Re: cpufreq terminally broken [was Re: community PM requirements/issues and PowerOP]
From: Matthew Locke <hidden>
Date: 2007-02-27 22:41:41
On Feb 27, 2007, at 12:55 PM, David Brownell wrote:
Catching up on some ancient mail from one mbox .. On Wednesday 13 September 2006 4:50 pm, David Singleton wrote:quoted
OpPoint constructs operating points for all supported frequency, voltage and suspend states for PC and SoC solutions running Linux.That's one basic issue I have with such approaches to desribing operating points: "all" such states gets to be an enormous set. What I've seen of both PowerOP and OpPoint says that they both try to limit that set by just enumerating a handful of specific operating points ... but the more generic solution (generally matching chip specs) would be having a way to constrain the parameters within their natural limits. (Rather than picking out a set of half a dozen system modes in advance, by hand.)

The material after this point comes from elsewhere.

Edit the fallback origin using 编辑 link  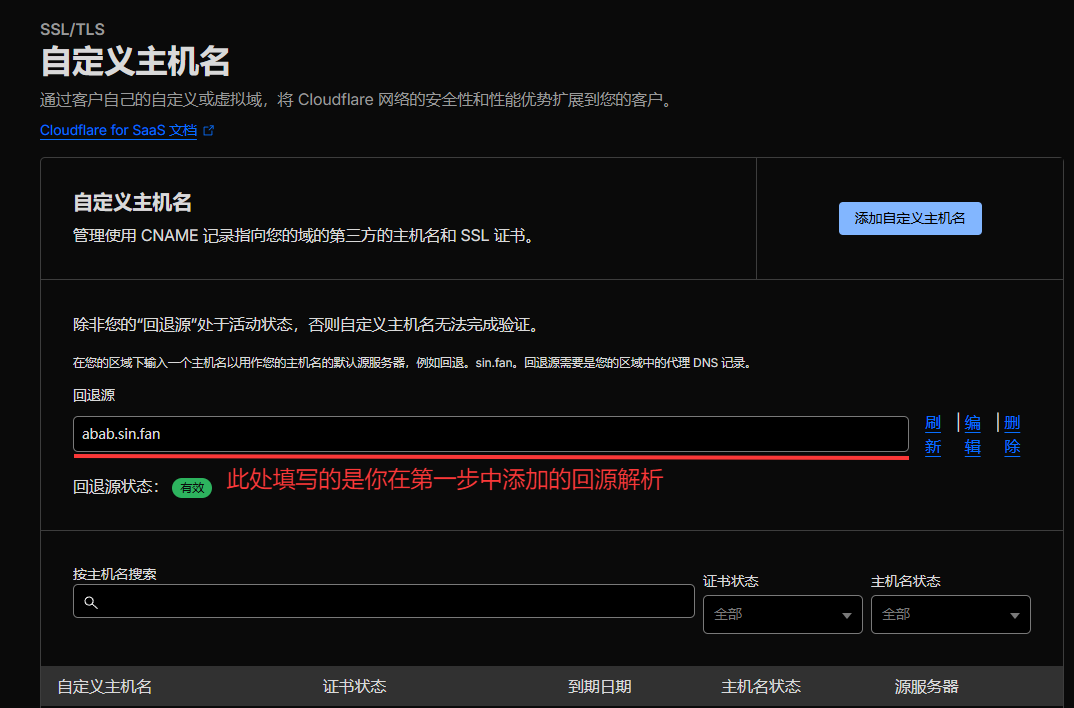pos(972,435)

Agreed, well mostly anyway:) Eugeny and I went back to the drawing board to see what we could do based on the comments last year and specifically Dominiks "Alternative concept" email. Basically, we agree that the operating point notion is too limiting and artificial to be the basis for a power management stack. Something like the knob layer described in Dominik's email is needed. We have done a bit of thinking on the necessary behavior and features of such a layer. It's funny I was in the middle of writing up our thoughts in an email to the pm list when your email came in. I will finish up that email and then come back to your specific examples below.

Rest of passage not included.